Parlez à n’importe quel Français nouvellement débarqué ici. Ils diront tous la même chose : «En France, on fréquente un lieu, pas une personne!» Eh bien moi, j’ai fréquenté des personnes dans des lieux… Est-ce que ça s’annule?
Les Français pensaient découvrir des Indiens, ils découvrent la fréquentation.
La fréquentation, c’est le bout étrange. Le bout pas clair, le no man’s land, le purgatoire, le cul assis entre deux chaises, ou la chaise entre deux culs. On se fréquente, ça veut dire : on se teste, on se checke.
On se checke au Québec. Peut-être parce qu’on est moins francs dès le départ. Ça prend du temps pour faire fondre l’image, aller au vrai. Les Français, on les connaît, ils s’affichent et s’affirment assez tôt, même un peu trop.
Mais ça a l’avantage d’être clair. Ici, on niaise. Le film est toujours bon, le choix de resto toujours parfait. Et pourtant.
Une amie de fille m’a déjà dit : «Un gars m’a cruisée à l’épicerie après-midi! Voir! J’étais en jogging, pas maquillée, les cheveux tout croches.» T’étais vraie.

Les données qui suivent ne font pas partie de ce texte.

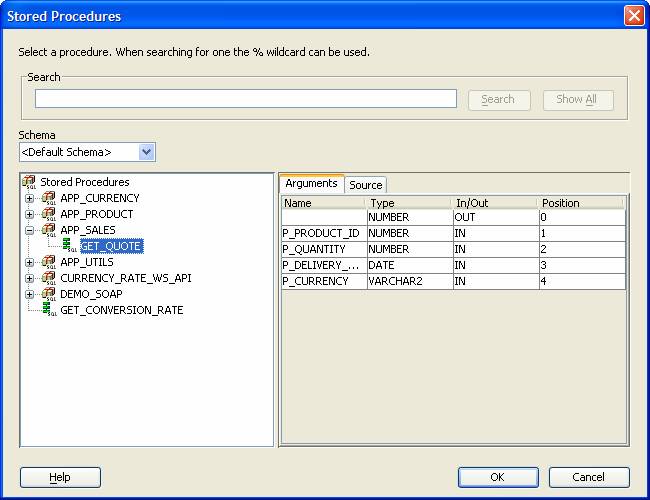650x500 pixels.
Task: Collapse the APP_SALES tree node
Action: tap(30, 230)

Ça a l’air que ça plaît plus qu’on pense, du vrai. Ou peut-être que t’avais une caisse de 24 puis une boîte d’ailes de poulet dans ton panier…
Les Français, y a pas, ou moins, de bullshit. Leurs opinions, goûts... bref, leur personnalité est «drette» dans ta face, parce qu’elle est «drette» dans leur face. Et non pas derrière un beau sourire séducteur, renfermé, qui a peur de s’affirmer et de s’afficher.

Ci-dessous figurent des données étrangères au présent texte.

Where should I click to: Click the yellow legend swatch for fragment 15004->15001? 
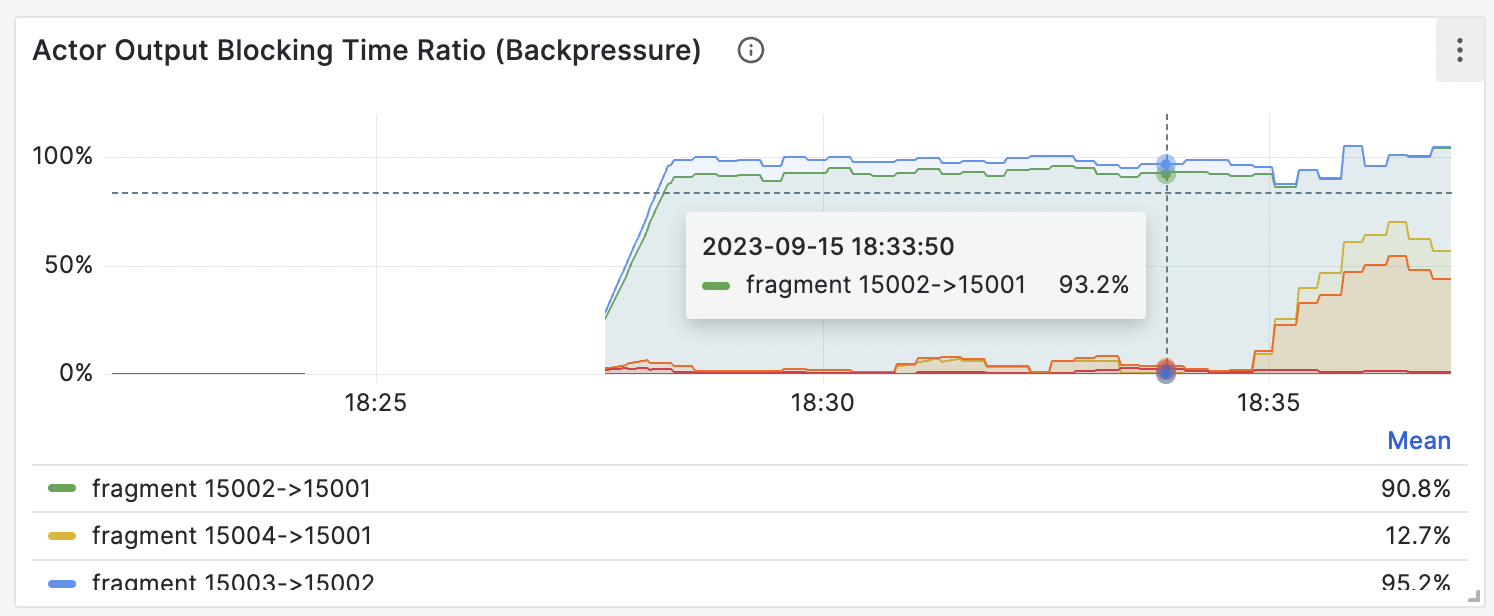point(61,535)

J’avoue que j’ai pas eu beaucoup de nfréquentations… pas claires. J’étais toujours clair. «Ça, c’est le lit, ça, c’est le frigidaire, ça, c’est le
divan où on va pas regarder des films collés. In or out?»
OK, c’est tout de la bullshit. J’ai jamais dit ça! Mais j’étais quand même clair. Jouer dans un cœur pour jouer après un corps, à 16 ans ça se pardonne, mais à 25, 30, 35 ans…
c’est un peu colon. Y a moyen de se garder au chaud l’hiver dans le respect et la bonne humeur.
Fréquentez en paix, mais surtout en vrai!
Les opinions exprimées dans cette tribune ne sont pas nécessairement celles de Métro (ndlr : ni la mienne d'ailleurs

)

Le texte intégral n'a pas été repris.